Григорий Иванович Коновалов – на Волге атаман. Борис Александрович Ручьев – атаман на Урале. Смешно? Нет. Ласково. Это мы, русские молодые поэты, обобранные войнами и расстрелами, лишённые старших товарищей, изъятых из жизни пулями и бомбами, камерами и атаками, да, это мы, русские поэты, так величаем, так обожаем их, уцелевших, их, атаманов русского духа! Кто мы без них?..

Григорий Коновалов – с юности знал привязанность Бориса Ручьева к творчеству Сергея Есенина. И сейчас знает. Коновалов – бывший работник ЦК КПСС, Борис Ручьёв – бывший зэк, но великий Есенин – один у них, у них один и у народа русского. Знает волжский атаман, как в судебном деле Бориса Ручьева намотали обвинение юному уральцу “За пропаганду антисоветского Есенина...” Да, марксистские негодяи умели одаривать безвинных преступными эпитетами, и мёртвых и живых одаривали.

Но волжский атаман декламирует:

Свищет ветер по крутым заборам,

Прячется в траву.

Знаю я, что пьяницей и вором

Век свой доживу.

Тонет день за красными холмами,

Кличет на межу.

Не один я в этом свете шляюсь,

Не один брожу.

Размахнулось поле русских пашен,

То трава, то снег,

Всё равно, литвин я иль чувашин,

Крест мой как у всех.

Бывший цековец и бывший зек народным врачуются мотивом на слова Сергея Есенина. Врачуются и братаются, нам завещая верность русскую к Родине. Не сбережём верность – великую страну похороним. Другого нам в судьбе не дано, другую Родину мы не получим от Бога.

А в году семидесятом, в августе, пожалуй, я зачитался до петухов. Домодедово – город, а деревня: куры, овечки, козы. Зачитался. А гром ухал, ухал, тучи сверкали, сверкали и уморились. Тишина. Рассвет. Могучая усталость в мире. И – слышу деликатный стук…

- Кто?

- Дед Григорий, открывай.

Мокрый, возбужденный, Григорий Иванович подал знак, мол, никого не буди, и в коридоре зашептал:

“Валек, тебя арестуют. В Саратове подпольщики раскрыты, группа антисоветская, у них твои стихи нашли, арестуют, я еле-еле прилетел, ад бушует, Валек, арестовать намереваются!..”

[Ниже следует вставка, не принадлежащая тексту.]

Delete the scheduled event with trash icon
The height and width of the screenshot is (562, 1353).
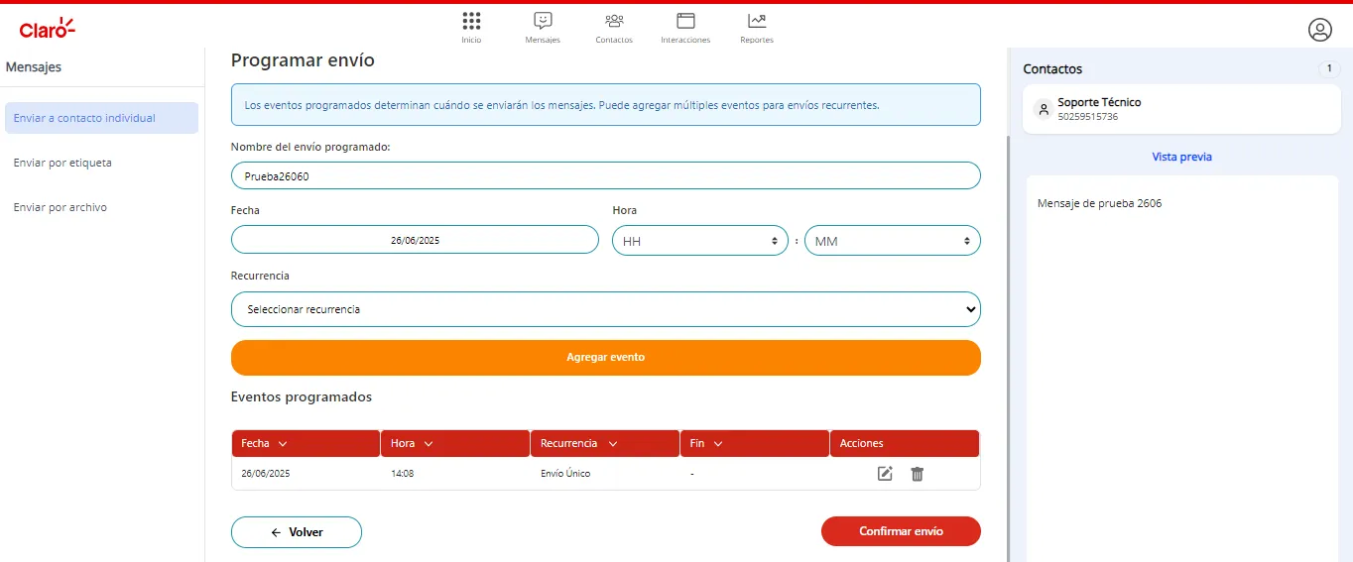point(917,474)
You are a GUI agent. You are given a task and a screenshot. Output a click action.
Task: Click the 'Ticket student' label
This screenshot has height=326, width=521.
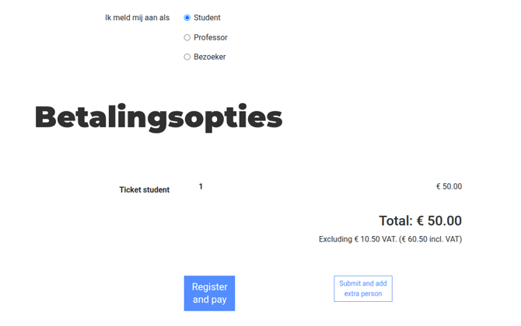coord(144,189)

Я попоил деда чаем. Побрил деда. Поодеколонил деда. И – проводил атамана. Жене рассказал о сведениях, когда все взвесил, все продумал, все просмотрел в собственной линии – от рождения до седин, и неколебимо решил: не арестуют. За что?

Родился я в исконной русской семье. Мать – крестьянка. Отец лесник. Три брата погибли. Четыре сестры трудятся. Предки и прапредки мои – русские люди, защитники и труженики. Из Сорокиных даже плена никто не испытал – повезло... За что меня арестовывать? Я, семнадцатилетний, в Челябинске, в I мартен вошел, а двадцатисемилетним из I мартена учиться поехал, за что? В мартене, где от пыли глохнешь, а от жары падаешь в обморок, десять лет плохой человек не выдюжит. Да и стихи мои, ну что в них смелого, что в них вредного?

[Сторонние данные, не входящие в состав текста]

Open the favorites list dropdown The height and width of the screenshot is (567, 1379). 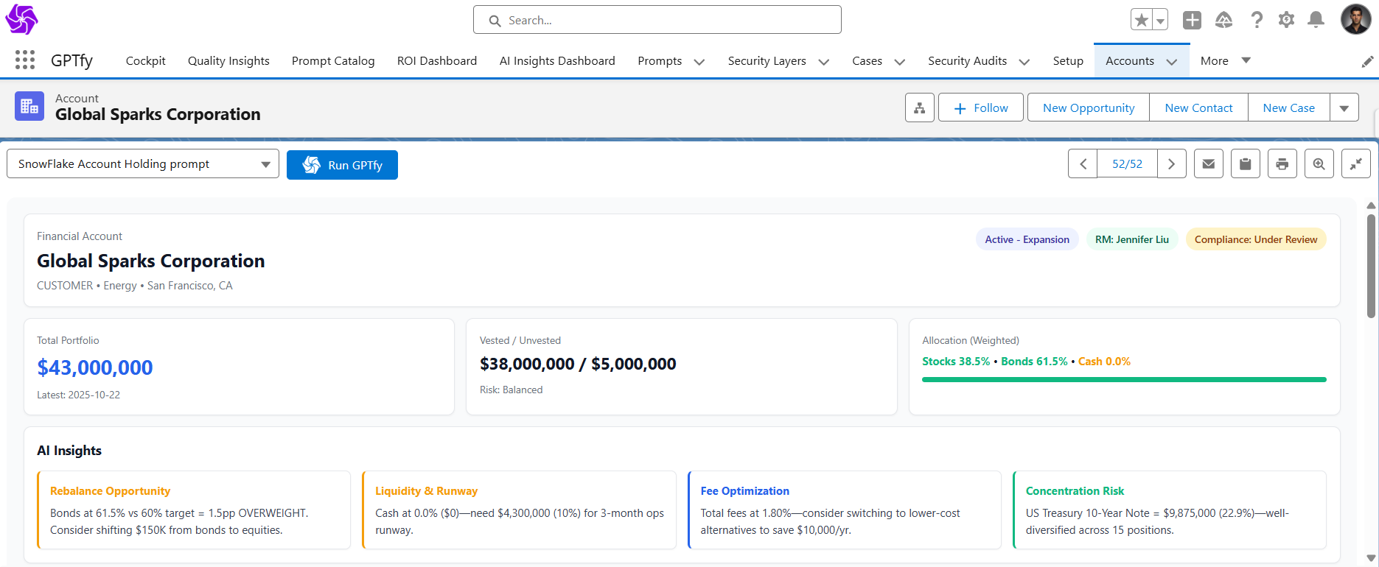1160,21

И – понял. В Саратове “пропала” у меня поэма, о Льве Толстом, “Отлучение”, по тем временам – крамольная:

Расшвыряла нас власть

По просторам безбрежным,

От себя, нерадивые,

Мы отреклись.

Я люблю тебя, Родина,

Трудно и нежно,

Соберись под знамена,

Скорей соберись!

В поэме – через церковь и лирического героя дана ужасная картина нашего русского разорения, нищеты. Поэма нравилась саратовским юным стихотворцам – и “пропала”…

Но это я придавал такое значение поэме. Никто меня не тронул, никто меня не арестовал. Донос на меня, сильнейший, почти “достоверный”, обрушился несколько позже. И то – не арестовали. Беседовали. На автомобиле приехали к редакции, а беседовали там, у них. У них – во мгле.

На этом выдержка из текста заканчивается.